Los investigadores analizaron los restos de dos individuos encontrados en las cuevas de Leang Bulu Bettue y Leang Cappalombo 1. Ambos presentaban un desgaste dental inusual, con surcos profundos y redondeados que los científicos relacionaron con el hábito de chupar nueces de areca, una práctica que habría permitido liberar cantidades de arecolina, su principal compuesto psicoactivo.
Hasta ahora, se estimaba que el consumo de nuez de betel comenzó hace unos 3 mil 500 años y que el uso de sustancias psicoactivas apareció durante el Neolítico. Sin embargo, los nuevos hallazgos adelantan miles de años esta práctica y sugieren que los antiguos habitantes de Sulawesi desarrollaron una forma sencilla de aprovechar los efectos estimulantes de la planta.

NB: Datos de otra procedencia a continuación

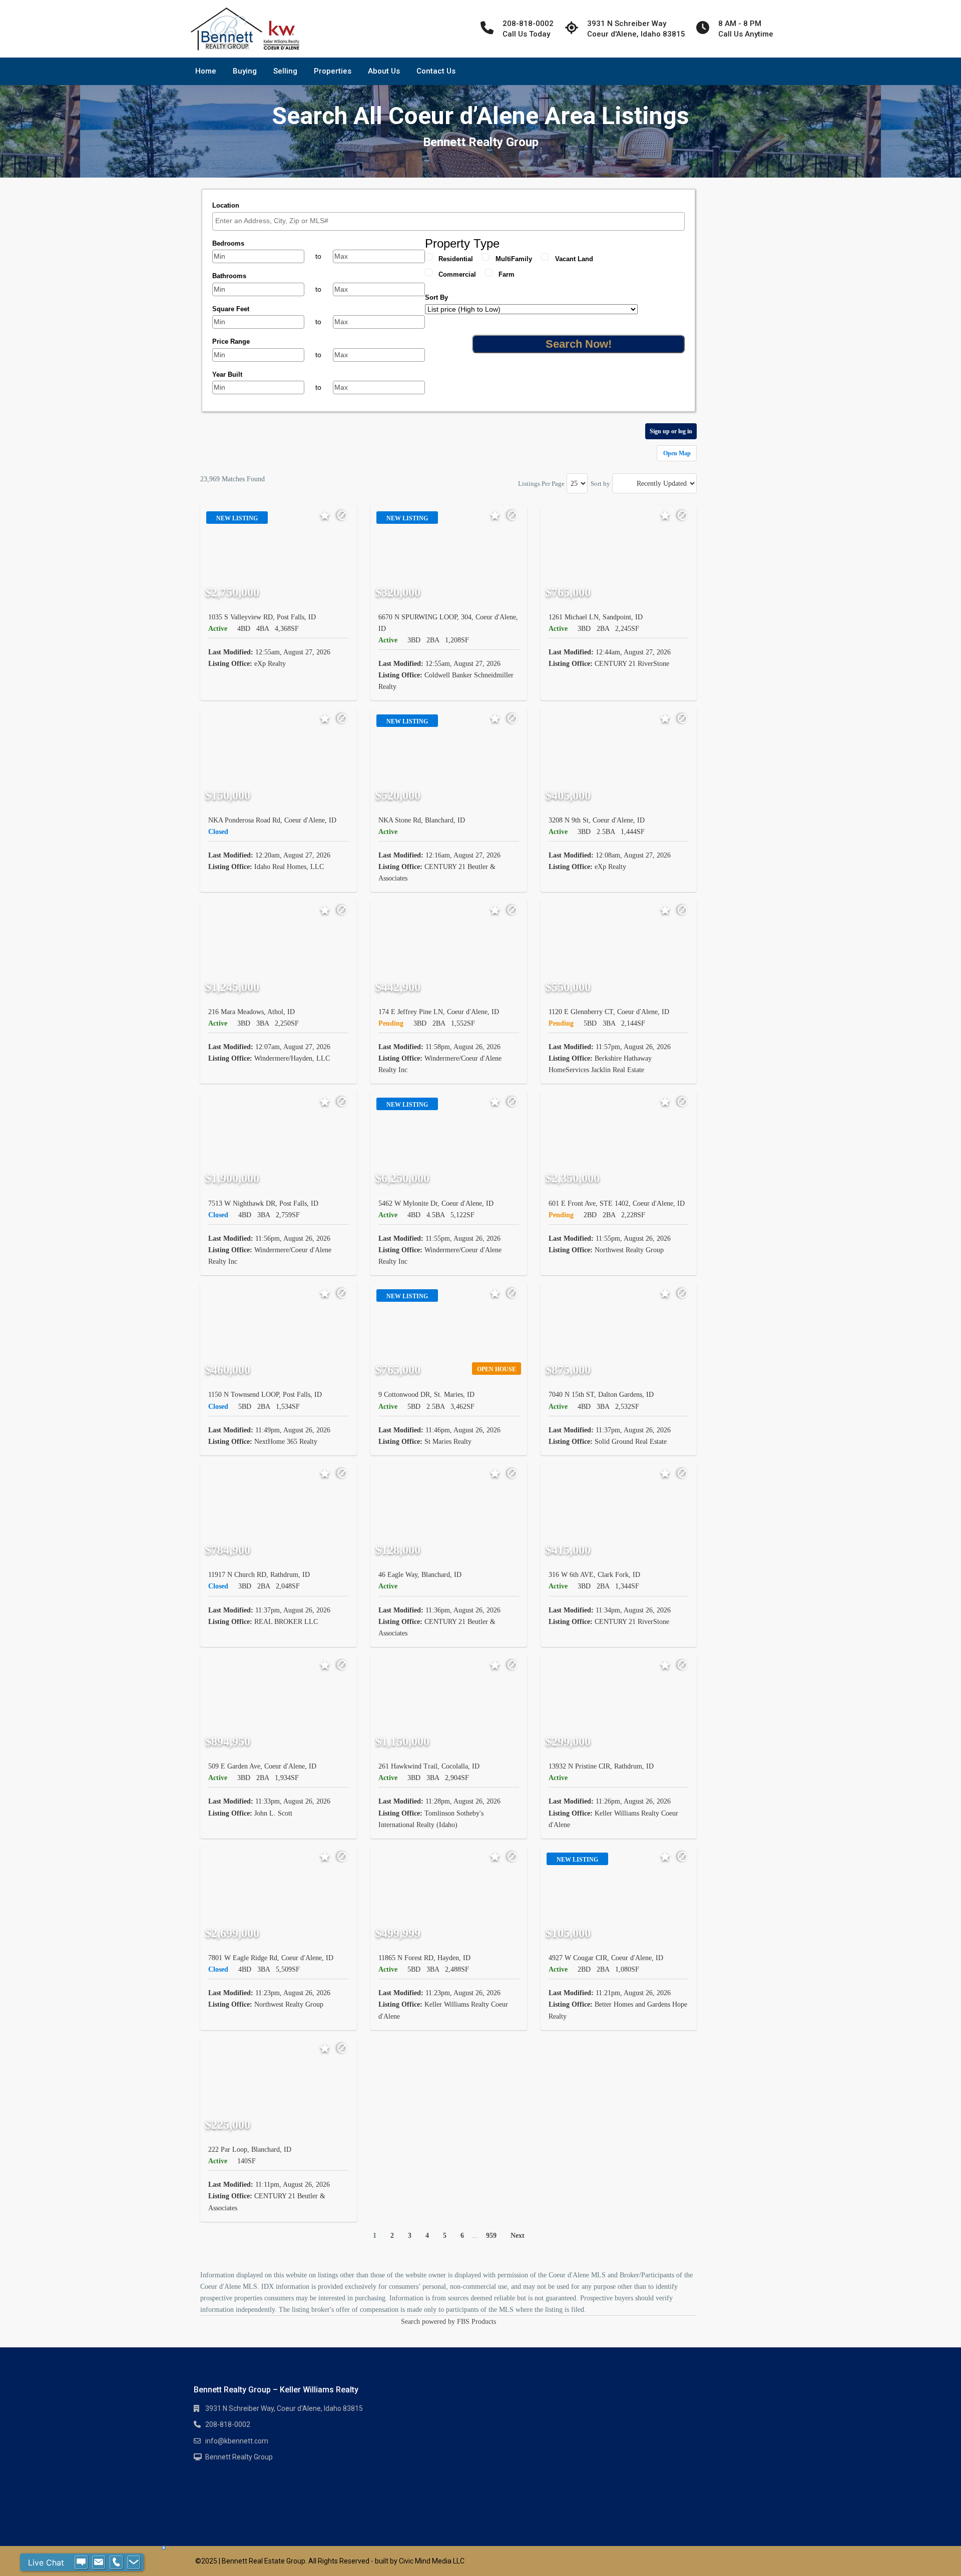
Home (205, 71)
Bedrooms (228, 243)
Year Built (227, 374)
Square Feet (230, 309)
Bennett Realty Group (239, 2457)
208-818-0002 (227, 2424)
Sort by (600, 483)
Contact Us (435, 71)
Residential (455, 259)
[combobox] (448, 221)
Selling (285, 71)
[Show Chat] (81, 2562)
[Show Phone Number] (116, 2562)
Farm (507, 274)
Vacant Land (574, 259)
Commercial (457, 274)
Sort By (436, 297)
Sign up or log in (671, 431)
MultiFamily (514, 259)
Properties (332, 71)
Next (518, 2235)
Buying (245, 71)
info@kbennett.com (236, 2441)
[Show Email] (98, 2562)
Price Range (231, 341)
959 (491, 2235)
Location (225, 205)
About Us (384, 71)
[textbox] (451, 221)
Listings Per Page (541, 483)
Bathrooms (229, 276)
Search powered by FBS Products (448, 2321)
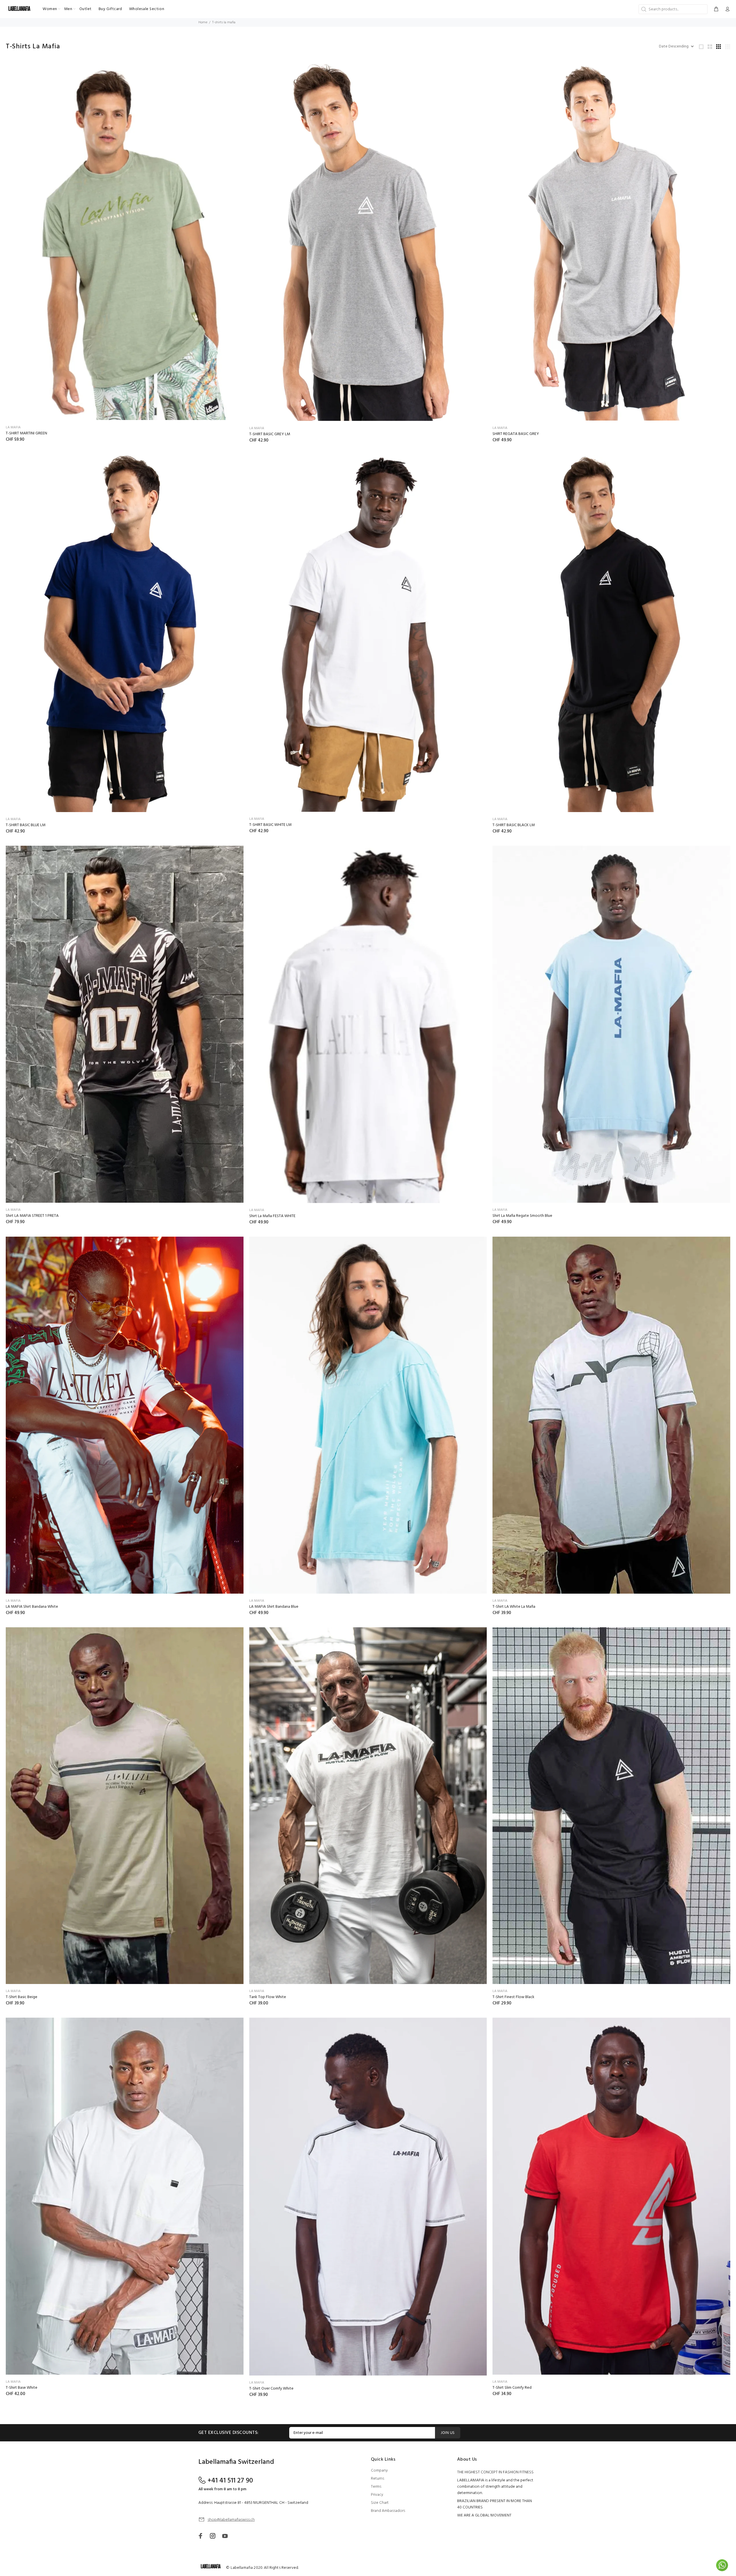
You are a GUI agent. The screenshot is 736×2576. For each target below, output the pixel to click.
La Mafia (13, 427)
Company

Los especialistas creen que el consumo pudo haber comenzado como una forma de aliviar el dolor dental, debido a las propiedades analgésicas de la arecolina. Sin embargo, el uso constante de semillas duras y abrasivas provocó un desgaste severo de los dientes y pudo aumentar las infecciones. La nuez de betel continúa siendo consumida actualmente en distintas regiones de Asia y el Pacífico.